§ **SUPPLIED TEXT**
********

Citizen Sleeper 2: Starward Vector review

Need to know

What is it?: A heartfelt sci-fi RPG where you manage resources, go on missions, and get to know your android body.
Expect to pay:
Developer: Jump Over the Age
Publisher: Fellow Traveller
Reviewed on: NVIDIA GeForce RTX 3060, AMD Ryzen 7 5800 8-Core Processor, 16GB RAM, Force MP600 SSD.
Multiplayer?: No.
Link: fellowtraveller.games/citizen-sleeper-2-starward-vector

I try not to think about my body as a 'vessel' too much, if I can help it. The idea that my mind is just a rider in something that can wear, tear, and break down isn't a comforting thought—but it's an increasingly pressing one. Citizen Sleeper 2 reminds me of this fact twofold: It's a game about the slow degradation of the body, sure, but it's also a sequel. It's an attempt to show growth, to do more. But in trying to grow, it's become fuzzier around the edges. Fractured, bumpy, nicked in places, and lovely in its own way.

********

§ **INFORMATION SUPPLIED**

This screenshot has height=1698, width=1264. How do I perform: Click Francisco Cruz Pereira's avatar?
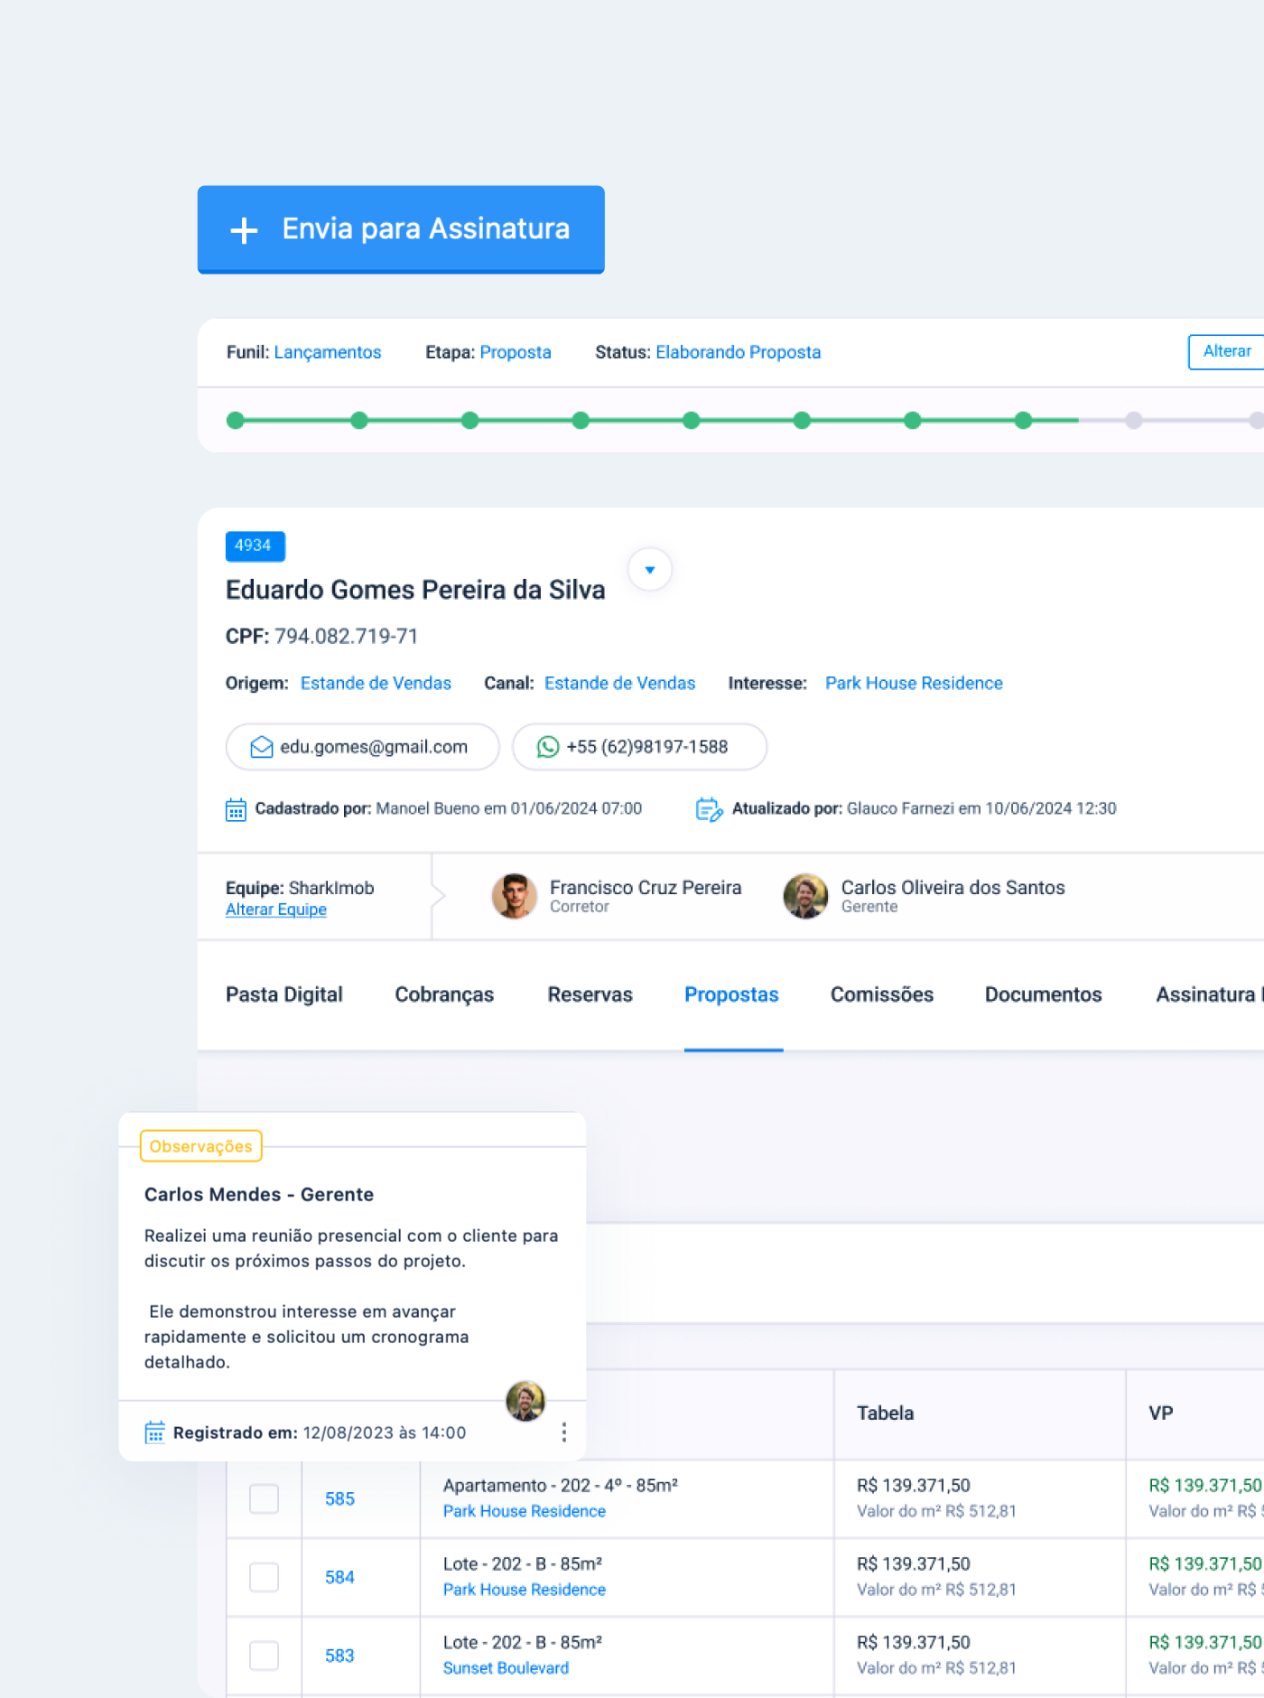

********

§ **STATED GOAL**
Copy out the entire Citizen Sleeper 2 review word for word.

§ **PROBLEM SOLUTION**
Citizen Sleeper 2: Starward Vector review

Need to know

What is it?: A heartfelt sci-fi RPG where you manage resources, go on missions, and get to know your android body.
Expect to pay:
Developer: Jump Over the Age
Publisher: Fellow Traveller
Reviewed on: NVIDIA GeForce RTX 3060, AMD Ryzen 7 5800 8-Core Processor, 16GB RAM, Force MP600 SSD.
Multiplayer?: No.
Link: fellowtraveller.games/citizen-sleeper-2-starward-vector

I try not to think about my body as a 'vessel' too much, if I can help it. The idea that my mind is just a rider in something that can wear, tear, and break down isn't a comforting thought—but it's an increasingly pressing one. Citizen Sleeper 2 reminds me of this fact twofold: It's a game about the slow degradation of the body, sure, but it's also a sequel. It's an attempt to show growth, to do more. But in trying to grow, it's become fuzzier around the edges. Fractured, bumpy, nicked in places, and lovely in its own way.